Prompt:
The full set of entries needs to be reproduced exactly.

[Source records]
══════════

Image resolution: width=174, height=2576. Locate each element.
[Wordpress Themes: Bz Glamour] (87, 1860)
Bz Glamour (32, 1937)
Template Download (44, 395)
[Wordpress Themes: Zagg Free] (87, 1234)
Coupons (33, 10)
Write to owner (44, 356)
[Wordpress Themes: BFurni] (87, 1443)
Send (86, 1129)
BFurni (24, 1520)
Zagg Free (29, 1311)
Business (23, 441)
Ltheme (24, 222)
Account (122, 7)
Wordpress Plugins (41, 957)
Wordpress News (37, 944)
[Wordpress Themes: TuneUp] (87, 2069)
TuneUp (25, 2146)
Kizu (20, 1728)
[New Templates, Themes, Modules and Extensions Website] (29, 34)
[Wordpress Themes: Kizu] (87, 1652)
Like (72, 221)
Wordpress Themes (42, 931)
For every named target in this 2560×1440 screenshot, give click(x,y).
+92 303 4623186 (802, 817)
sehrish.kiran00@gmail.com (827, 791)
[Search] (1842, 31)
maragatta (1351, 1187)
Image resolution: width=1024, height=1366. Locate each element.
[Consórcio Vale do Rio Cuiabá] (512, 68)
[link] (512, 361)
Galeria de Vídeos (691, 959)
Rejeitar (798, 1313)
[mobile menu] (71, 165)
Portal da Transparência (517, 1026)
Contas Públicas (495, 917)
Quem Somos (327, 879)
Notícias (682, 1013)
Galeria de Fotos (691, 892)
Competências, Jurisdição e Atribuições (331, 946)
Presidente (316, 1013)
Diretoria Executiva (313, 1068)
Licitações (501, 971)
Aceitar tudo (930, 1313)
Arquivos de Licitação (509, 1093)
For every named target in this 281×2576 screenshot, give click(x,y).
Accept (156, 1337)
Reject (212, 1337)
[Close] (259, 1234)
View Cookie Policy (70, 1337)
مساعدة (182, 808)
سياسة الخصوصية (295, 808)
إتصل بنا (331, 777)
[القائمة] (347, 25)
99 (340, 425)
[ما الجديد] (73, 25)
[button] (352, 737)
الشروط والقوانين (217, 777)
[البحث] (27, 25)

══════════

Output below:
Image resolution: width=174, height=2576. Locate each element.
[Wordpress Themes: Bz Glamour] (87, 1860)
Bz Glamour (32, 1937)
Template Download (44, 395)
[Wordpress Themes: Zagg Free] (87, 1234)
Coupons (33, 10)
Write to owner (44, 356)
[Wordpress Themes: BFurni] (87, 1443)
Send (86, 1129)
BFurni (24, 1520)
Zagg Free (29, 1311)
Business (23, 441)
Ltheme (24, 222)
Account (122, 7)
Wordpress Plugins (41, 957)
Wordpress News (37, 944)
[Wordpress Themes: TuneUp] (87, 2069)
TuneUp (25, 2146)
Kizu (20, 1728)
[New Templates, Themes, Modules and Extensions Website] (29, 34)
[Wordpress Themes: Kizu] (87, 1652)
Like (72, 221)
Wordpress Themes (42, 931)
For every named target in this 2560×1440 screenshot, give click(x,y).
+92 303 4623186 (802, 817)
sehrish.kiran00@gmail.com (827, 791)
[Search] (1842, 31)
maragatta (1351, 1187)
Image resolution: width=1024, height=1366. Locate each element.
[Consórcio Vale do Rio Cuiabá] (512, 68)
[link] (512, 361)
Galeria de Vídeos (691, 959)
Rejeitar (798, 1313)
[mobile menu] (71, 165)
Portal da Transparência (517, 1026)
Contas Públicas (495, 917)
Quem Somos (327, 879)
Notícias (682, 1013)
Galeria de Fotos (691, 892)
Competências, Jurisdição e Atribuições (331, 946)
Presidente (316, 1013)
Diretoria Executiva (313, 1068)
Licitações (501, 971)
Aceitar tudo (930, 1313)
Arquivos de Licitação (509, 1093)
For every named target in this 281×2576 screenshot, give click(x,y).
Accept (156, 1337)
Reject (212, 1337)
[Close] (259, 1234)
View Cookie Policy (70, 1337)
مساعدة (182, 808)
سياسة الخصوصية (295, 808)
إتصل بنا (331, 777)
[القائمة] (347, 25)
99 (340, 425)
[ما الجديد] (73, 25)
[button] (352, 737)
الشروط والقوانين (217, 777)
[البحث] (27, 25)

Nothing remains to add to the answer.